There is a set of seven Tier-1 (T1) sites, which are large centers in CMS collaborating countries (large national labs, e.g. FNAL, and RAL). Tier-1 sites will in general be used for large-scale, centrally organized activities and can provide data to and receive data from all Tier-2 sites. Each T1 center:

  1. receives a subset of the data from the T0 related to the size of the pledged resources in the WLCG MOU
  2. provides tape archive of part of the RAW data (secure second copy) which it receives as a subset of the datasets from the T0
  3. provides substantial CPU power for scheduled:
    • re-reconstruction
    • skimming
    • calibration
    • AOD extraction
  4. stores an entire copy of the AOD
  5. distributes RECOs, skims and AOD to the other T1 centers and CERN as well as the associated group of T2 centers
  6. provides secure storage and redistribution for MC events generated by the T2's (described below)

Tier-2 (T2)

A more numerous set of smaller Tier-2 (T2) centres ("small" centres at universities), but with substantial CPU resources, provide capacity for user analysis, calibration studies, and Monte Carlo production. T2 centers provide limited disk space, and no tape archiving. T2 centers rely upon T1s for access to large datasets and for secure storage of the new data (generally Monte Carlo) produced at the T2. The MC production in Tier-2's will in general be centrally organized, with generated MC samples being sent to an associated Tier-1 site for distribution among the CMS community. All other Tier-2 activities will be user driven, with data placed to match resources and needs: tape, disk, manpower, and the needs of local communities. The Tier-2 activities will be organized by the Tier-2 responsibles in collaboration with physics groups, regional associations and local communities.

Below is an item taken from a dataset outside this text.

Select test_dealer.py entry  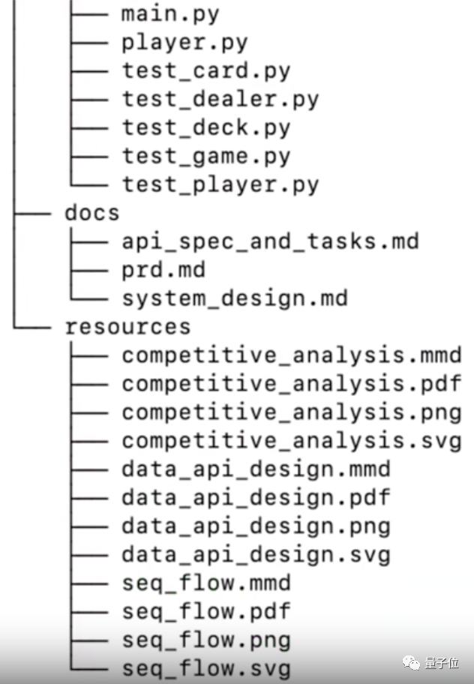click(221, 100)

In summary, the Tier-2 sites provide:

  1. services for local communities
  2. grid-based analysis for the whole experiment (Tier-2 resources available to whole experiment through the grid)
  3. Monte Carlo simulation for the whole experiment

As of July '18 there are about 55 T2 sites, each associated with one of the seven T1 sites or directly to CERN (the following image does not represent the actual T2 groupings under the T1s):

Tier structure

One can refer to the Dashboard site status monitoring page for the most up-to-date information about available sites along with their status.

Data Organization

Data a physicist wants to see

To extract a physics message for a high energy physics analysis, a physicist has to combine a variety of information:

  • reconstructed information from the recorded detector data, specified by a combination of trigger paths and possibly further selected by cuts on reconstructed quantities (e.g., two jets),
  • MC samples which simulate the physics signal under investigation, and
  • background samples (specified by the simulated physics process).

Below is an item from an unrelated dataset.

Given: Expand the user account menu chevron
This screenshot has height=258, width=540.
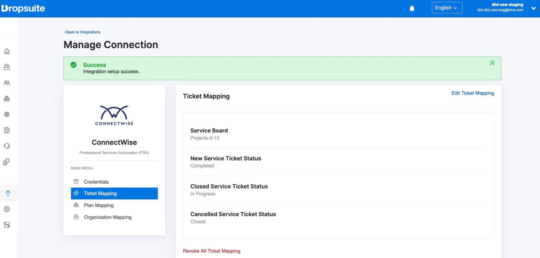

The physics abstractions physicists use to request these items are datasets and event collections. The datasets are split off at the T0 and distributed to the T1s, as described above. An event collection is the smallest unit within a dataset that a user can select. Typically, the reconstructed information needed for the analysis, as in the first bullet above, would all be contained in one or a few event collection(s). The expectation is that the majority of analyses should be able to be performed on a single primary dataset.

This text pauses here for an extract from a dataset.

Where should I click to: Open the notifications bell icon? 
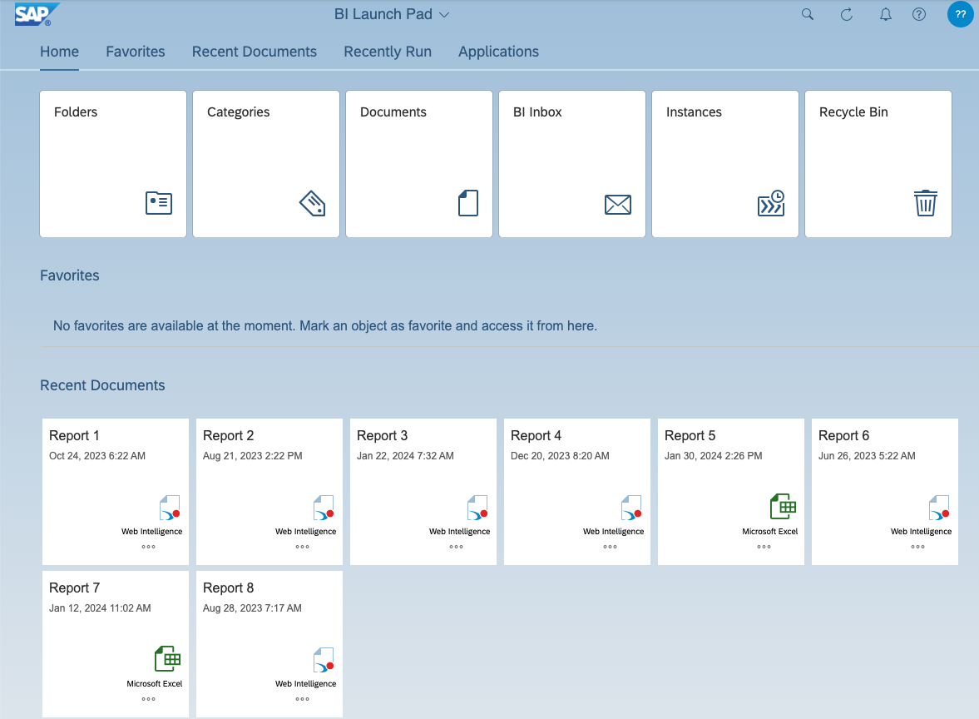click(886, 14)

Data are stored as ROOT files. The smallest unit in computing space is the file block which corresponds to a group of ROOT files likely to be accessed together. This requires a mapping from the physics abstraction (event collection) to the file location. CMS has a global data catalog called the Dataset Aggregation System (DAS) which provides mapping between the physics abstraction (dataset or event collection) and the list of fileblocks corresponding to this abstraction. It also gives the user an overview of what is available for analysis, as it has the complete catalog. The locations of these fileblocks within the CMS grid (several centers can provide access to the same fileblock) are resolved by the PhEDEx, the Physics Experiment Data EXport service. PhEDEx is responsible for transporting data around the CMS sites, and keeps track of which data exists at which site. The mapping thus occurs in two steps, at the DAS and PhEDEx. See WorkBookAnalysisWorkFlow for an illustration (note that, in that illustration, the role of the data-location service is represented by 'DLS', which was eliminated as being functionally redundant with the information contained in PhEDEx).

The CMS Data Hierarchy

CMS Data is arranged into a hierarchy of data tiers. Each physics event is written into each data tier, where the tiers each contain different levels of information about the event. The different tiers each have different uses. The three main data tiers written in CMS are:

  1. RAW: full event information from the Tier-0 (i.e. from CERN), containing 'raw' detector information (detector element hits, etc)
    • RAW is not used directly for analysis
  2. RECO ("RECOnstructed data"): the output from first-pass processing by the Tier-0. This layer contains reconstructed physics objects, but it's still very detailed
    • RECO can be used for analysis, but is too big for frequent or heavy use when CMS has collected a substantial data sample.
  3. AOD ("Analysis Object Data"): this is a "distilled" version of the RECO event information, and is expected to be used for most analyses
    • AOD provides a trade-off between event size and complexity of the available information to optimize flexibility and speed for analyses

The data tiers are described in more detail in a dedicated WorkBook chapter on Data Formats and Tiers It is the desire of CMS that the data tiers are written into separate files, though applications will be able to access more than one file simultaneously (an application will be able to access Reco and the corresponding RAW events from separate files.)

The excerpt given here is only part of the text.